When you work in financial services, you know what a lot of things are worth. But do you know the real value of your business? A financial services business appraisal can provide you with a lot of information about your company that makes it easier to make improvements to your bottom line, have a strong starting point for sale negotiations or update your books to reflect accurate values. But what happens during the process and what kind of information do you need to have available for the business valuation specialist who handling your company's valuation? Here's a quick look at the process to help you get started.
What Happens During a Financial Services Business Appraisal?
To start, your business valuation specialist will want to know the basics of your business, such as annual income, number of employees, if there are any other branches of the business that will be included, your assets and other basic information. Once they have that information, they'll request specific financial statements and other documentation to help calculate the value of the business. After they've had a chance to study these documents, they may ask additional questions, such as whether the business has had any unusual transactions that may skew the future income of the company, such as the year that you had to replace all of the office computers because of the transformer that blew out down the street or the year that you had a huge contract come in that doubled your usual income.
Once the appraiser has this information, they'll start to calculate value.
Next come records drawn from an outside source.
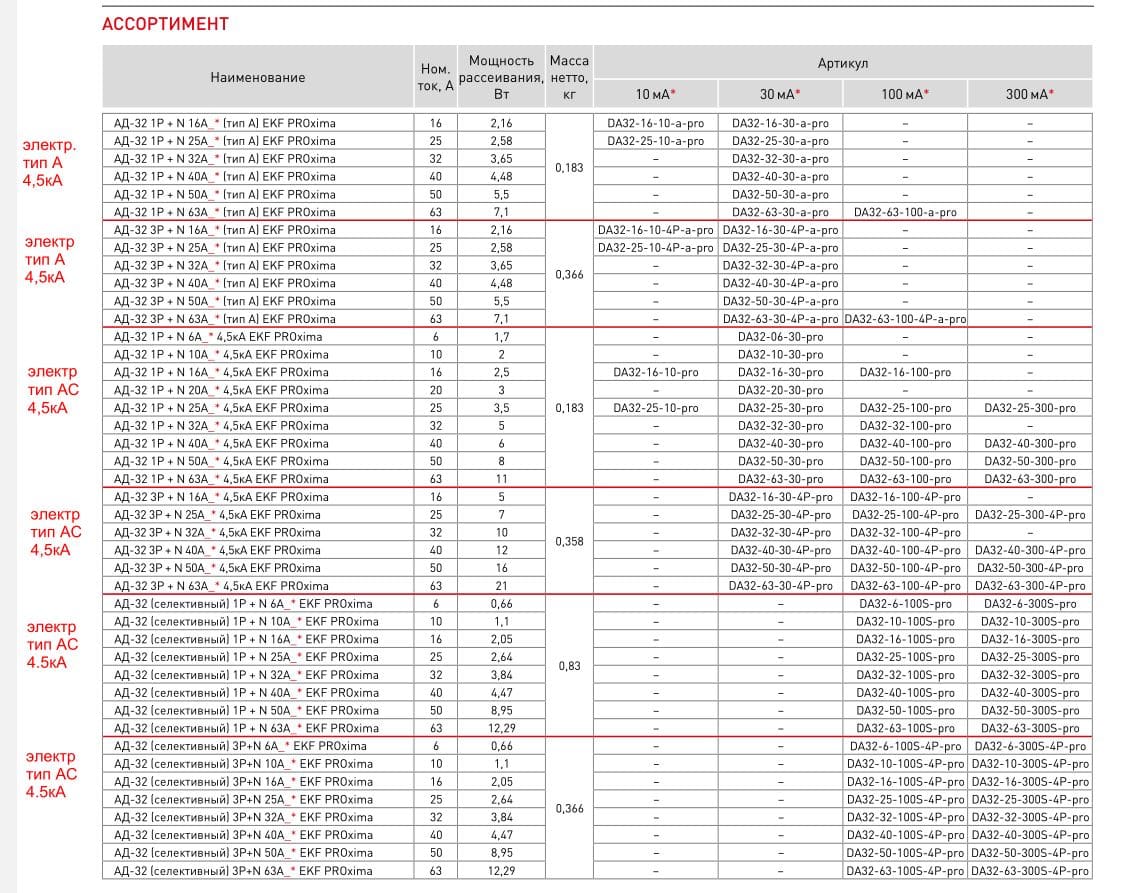The width and height of the screenshot is (1122, 893).
Task: Select the 0,83 mass cell
Action: 569,666
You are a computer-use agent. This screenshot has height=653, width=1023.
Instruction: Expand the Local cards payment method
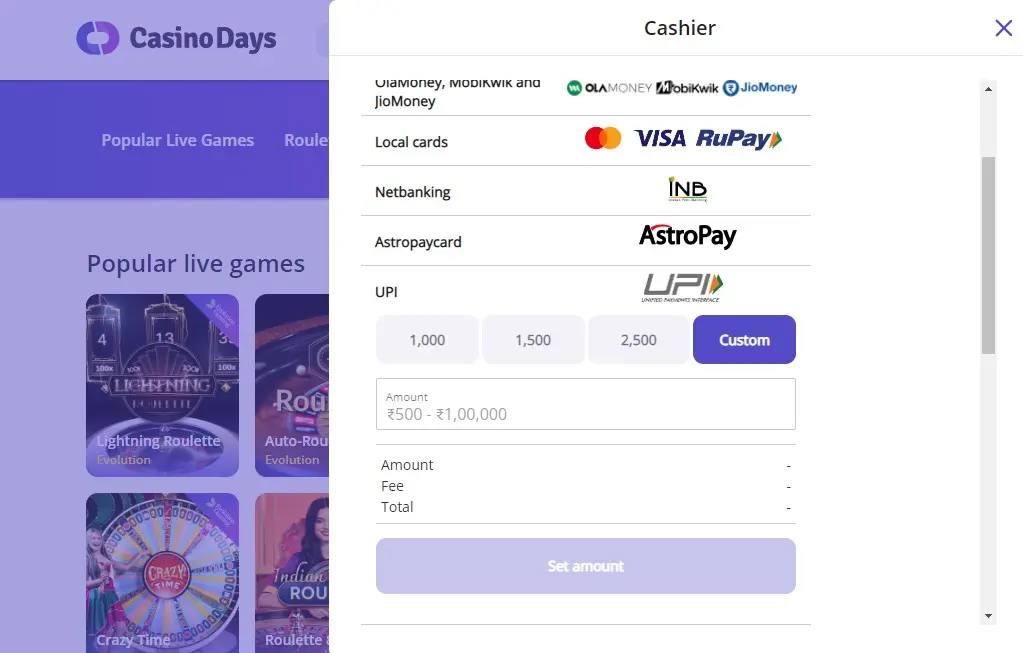586,141
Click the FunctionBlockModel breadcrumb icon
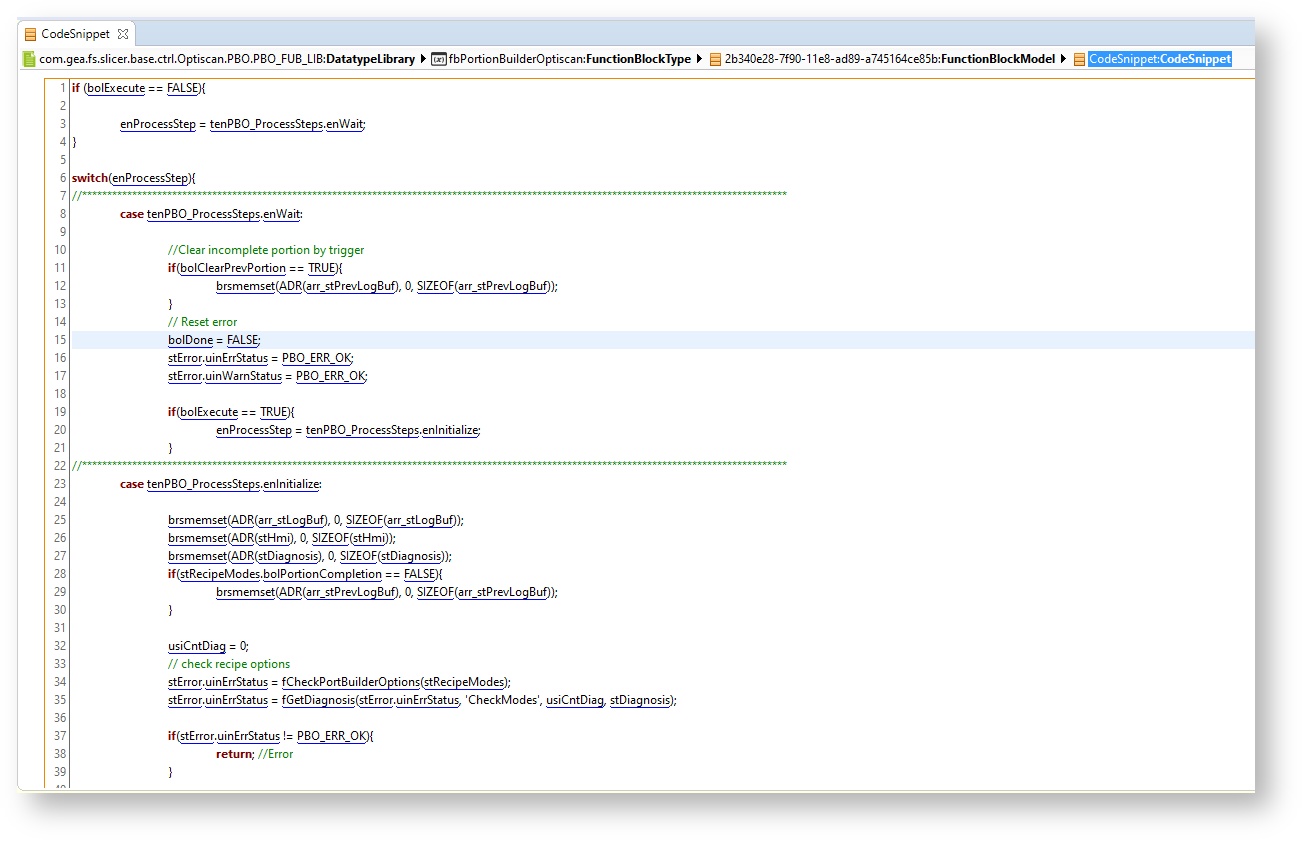 pyautogui.click(x=715, y=59)
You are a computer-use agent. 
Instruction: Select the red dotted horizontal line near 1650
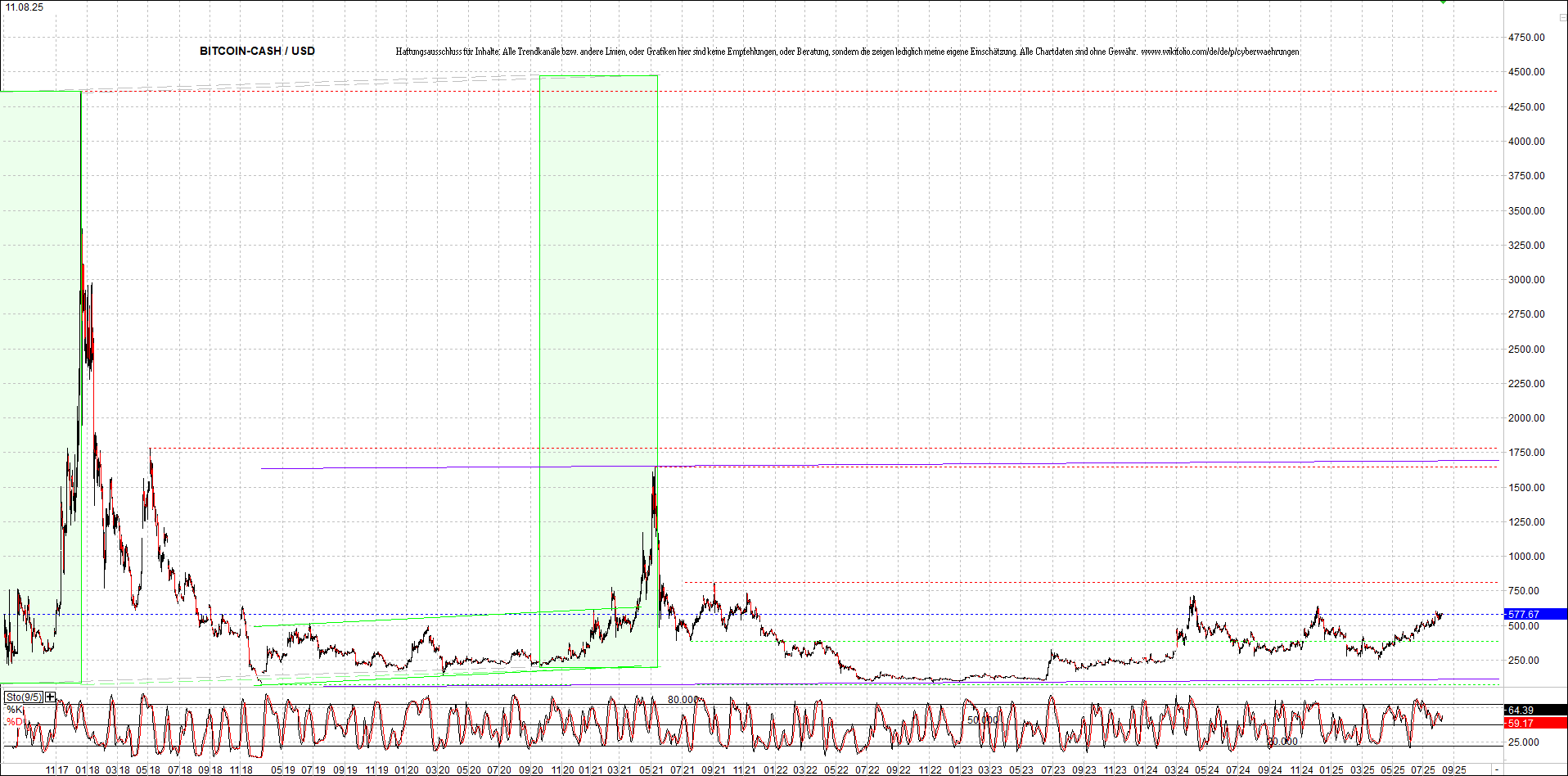(1077, 467)
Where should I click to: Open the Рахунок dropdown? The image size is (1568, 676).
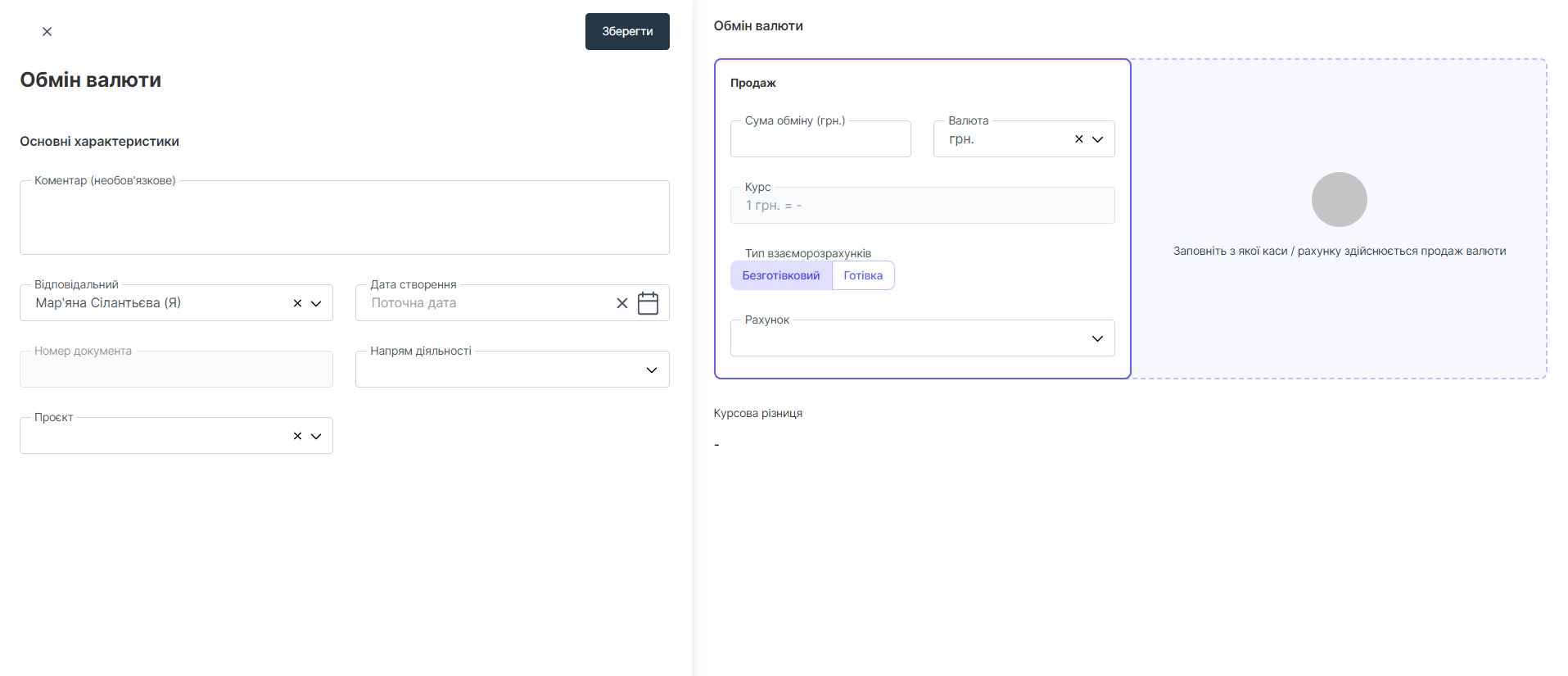(1096, 338)
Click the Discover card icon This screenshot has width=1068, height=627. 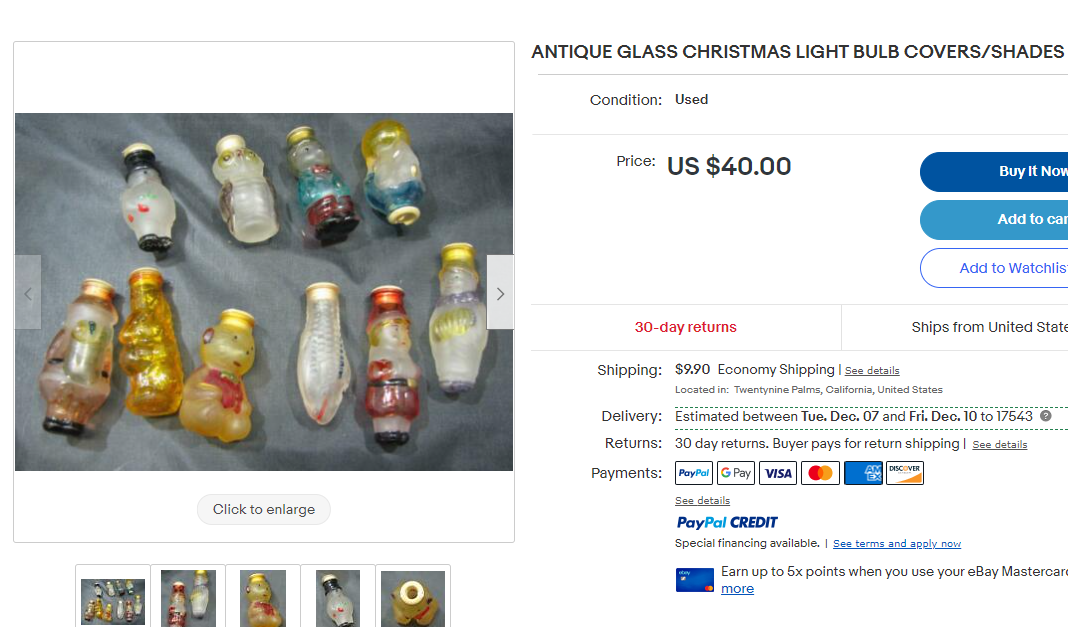tap(905, 473)
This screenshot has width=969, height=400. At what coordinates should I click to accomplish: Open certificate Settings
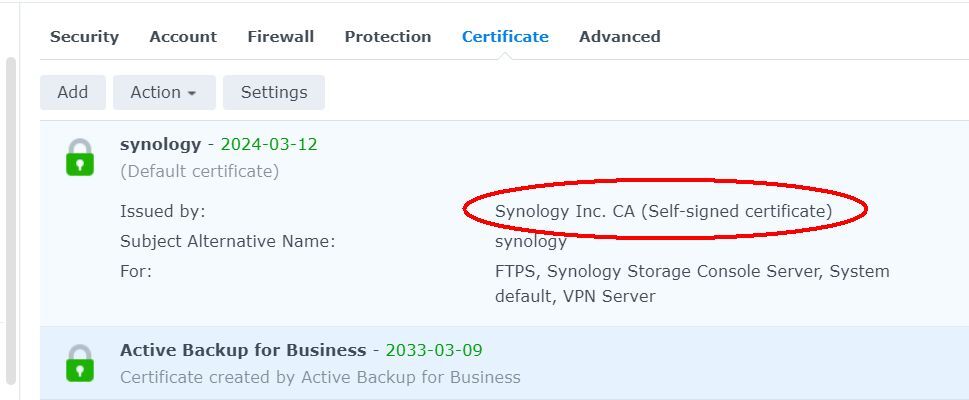(x=274, y=92)
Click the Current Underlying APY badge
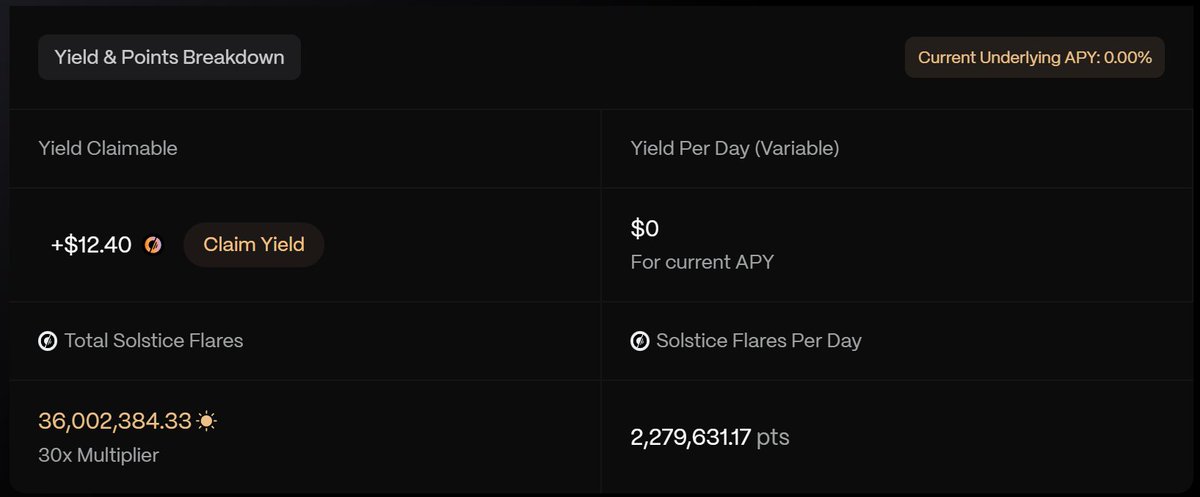1200x497 pixels. coord(1035,58)
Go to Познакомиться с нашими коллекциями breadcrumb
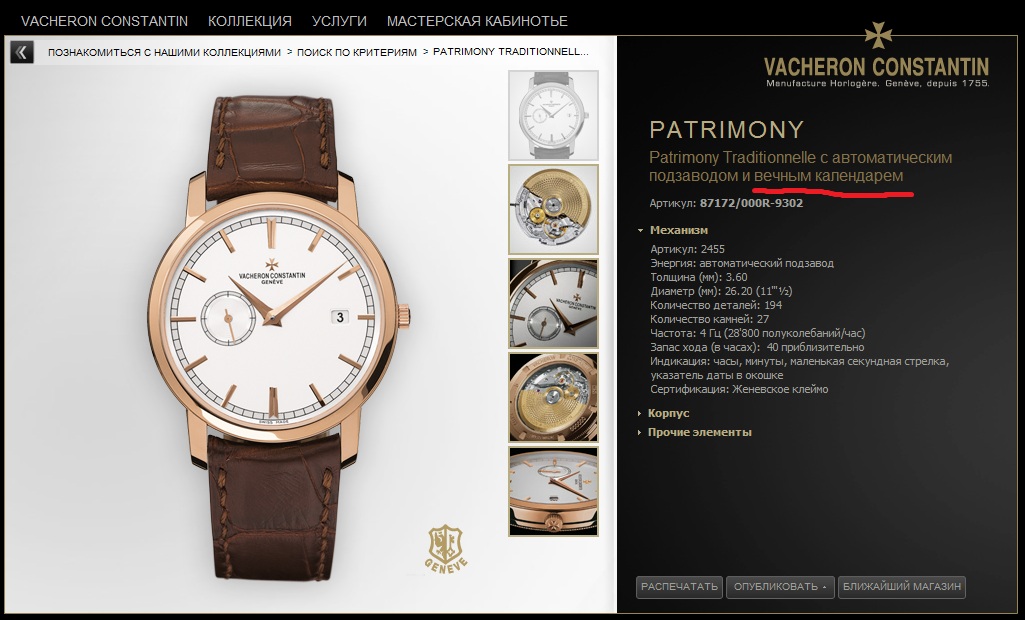The width and height of the screenshot is (1025, 620). pyautogui.click(x=164, y=52)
If you did have unusual transactions, the appraiser may create normalized financial statements that prevent these transactions from causing a poor calculation further into the report. They'll look at your company to see where it's strong and where it needs some improvements. Are you making a lot of innovations and seeing strong growth because of your product development process or are you simply going along with the rest of the crowd?
Then they'll look at your competitors and determine whether they are growing or shrinking and the impact that can have on your business' value. Next, your industry as a whole will be considered and determined whether it's growing or contracting, which can impact your business as a whole. The appraiser will look at similar businesses that have sold recently that are similar to your business and then calculate how that sale price can impact your company's value. They'll consider how many transactions or how much income that business has and then adjust it to fit your company, adjusting the sale price accordingly. Once they've finished looking at your entire company, they'll write up your company's value in a comprehensive report.
By having a financial services business appraisal performed on your company, you can get a much better grasp on it's overall value, strengths and shortcomings. But this can only happen when the appraisal is performed by an experienced independent third party who doesn't have an interest in the outcome of the valuation. Working with an accredited business valuation specialist ensures that you will not only receive an independent opinion on your company's value, but that the value will be calculated using tested methodologies that will hold up well in legal, financial, tax and insurance circles.